Given data: Begin
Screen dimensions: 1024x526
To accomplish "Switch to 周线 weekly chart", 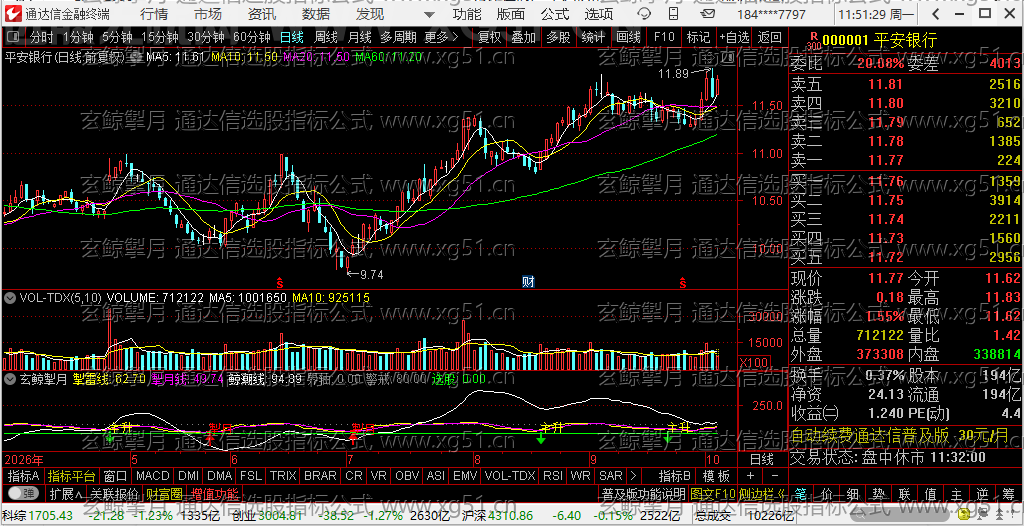I will tap(326, 37).
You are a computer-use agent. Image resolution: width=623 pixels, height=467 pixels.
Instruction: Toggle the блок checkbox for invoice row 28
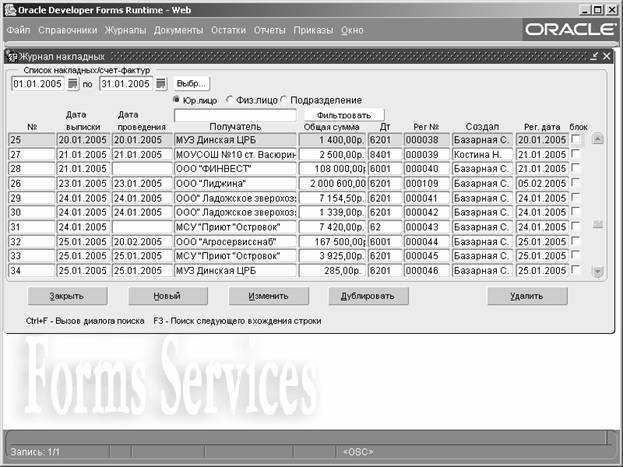coord(576,170)
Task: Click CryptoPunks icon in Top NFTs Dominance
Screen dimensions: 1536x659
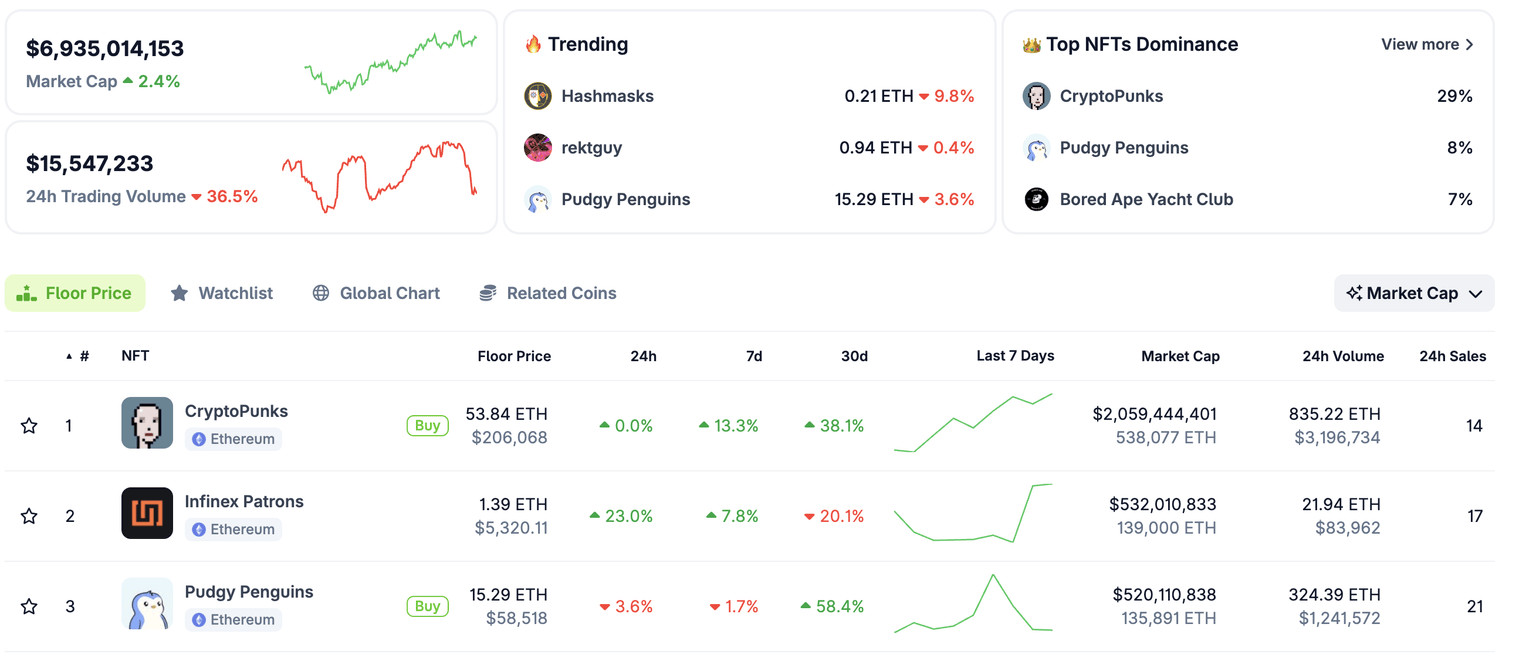Action: 1037,96
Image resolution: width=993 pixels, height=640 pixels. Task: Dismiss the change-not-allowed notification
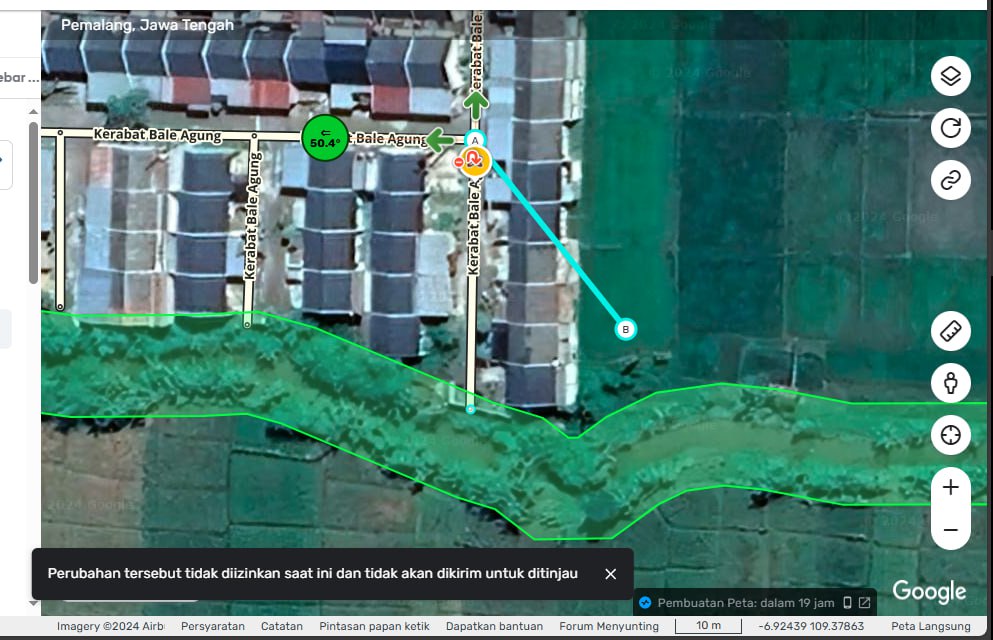pyautogui.click(x=611, y=574)
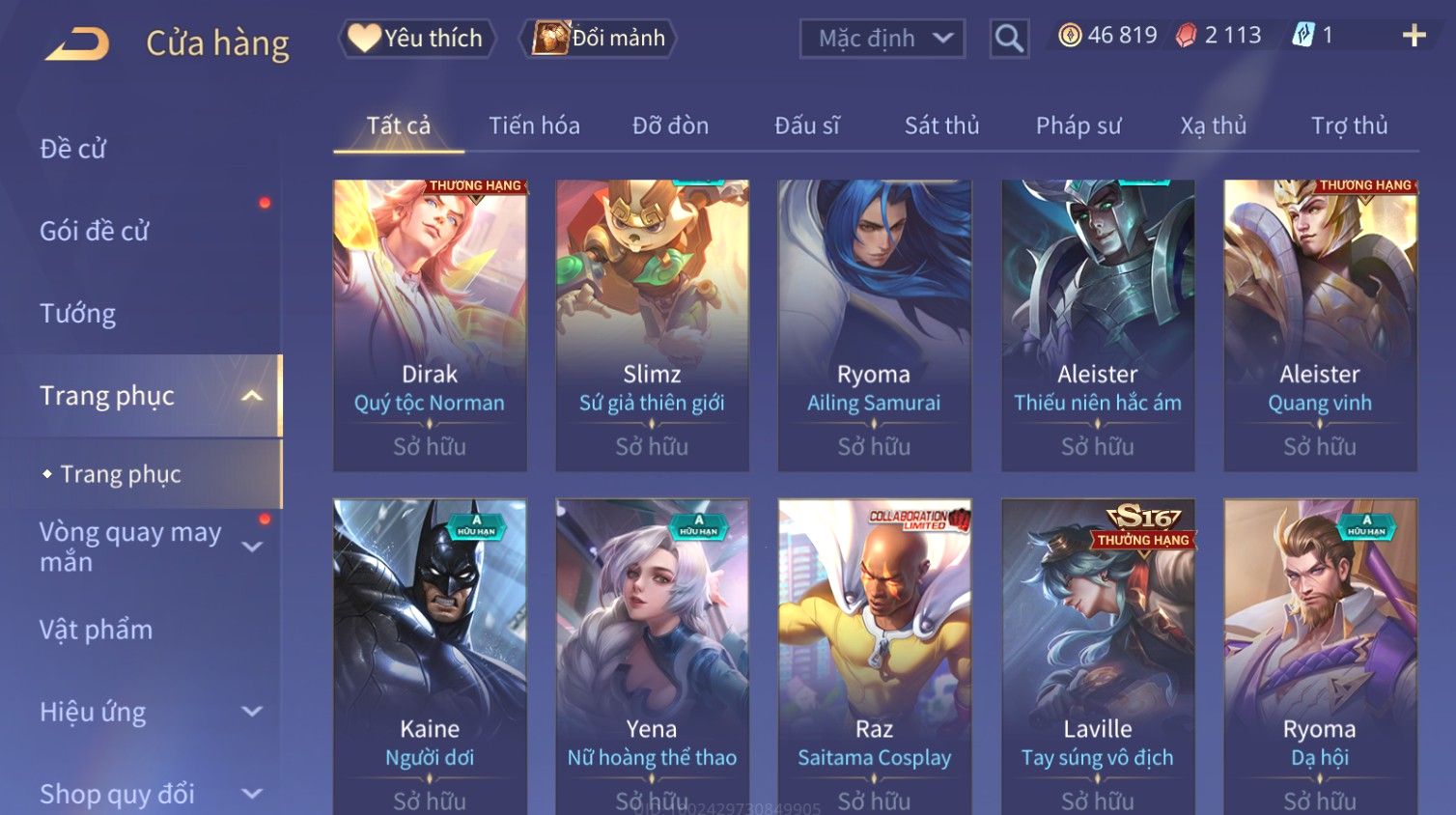This screenshot has width=1456, height=815.
Task: Click the gold coin icon
Action: click(1070, 36)
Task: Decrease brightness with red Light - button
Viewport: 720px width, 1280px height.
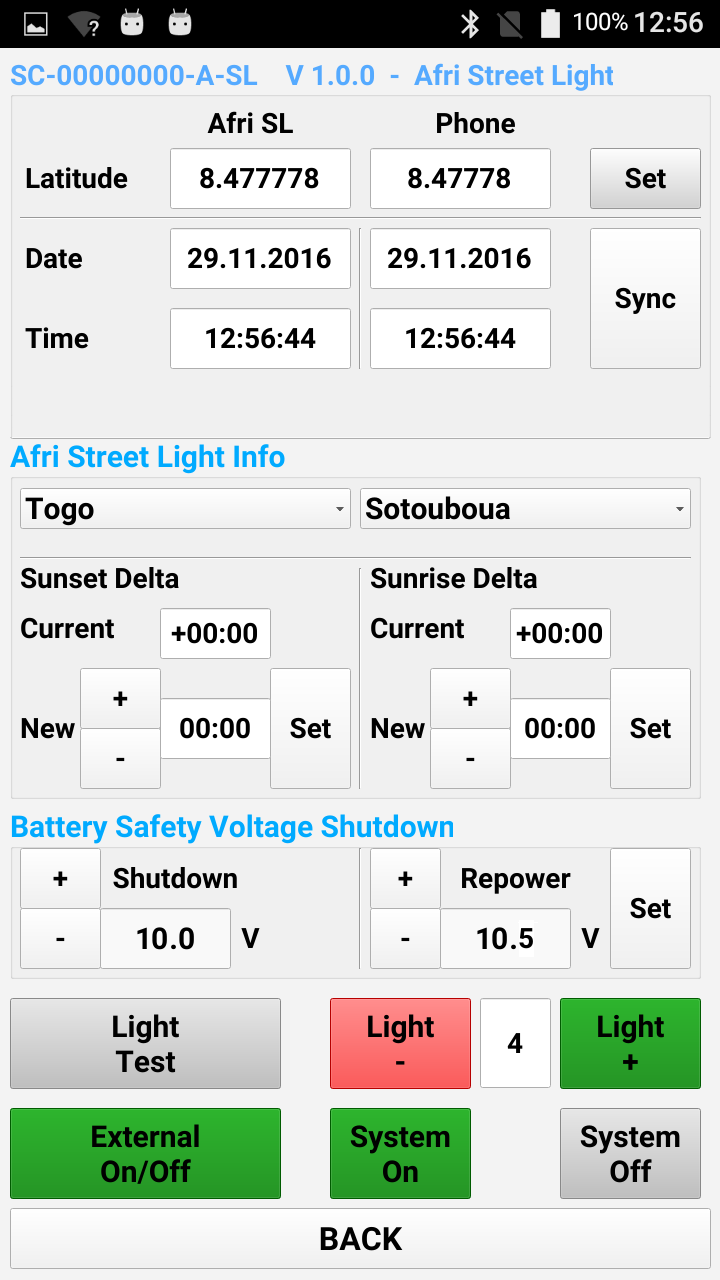Action: pyautogui.click(x=400, y=1043)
Given data: End
> About this task
The line containing "Task: Click CryptoPunks" and all lines after it, through the last line of the records, should be returned exactly. Omit the pictures.

> Result
Task: Click CryptoPunks icon in Top NFTs Dominance
Screen dimensions: 1536x659
Action: 1037,96
Image resolution: width=993 pixels, height=640 pixels. Task: Dismiss the change-not-allowed notification
pyautogui.click(x=611, y=574)
This screenshot has width=1456, height=815.
Task: Click the gold coin icon
Action: click(1070, 36)
Task: Decrease brightness with red Light - button
Viewport: 720px width, 1280px height.
Action: pyautogui.click(x=400, y=1043)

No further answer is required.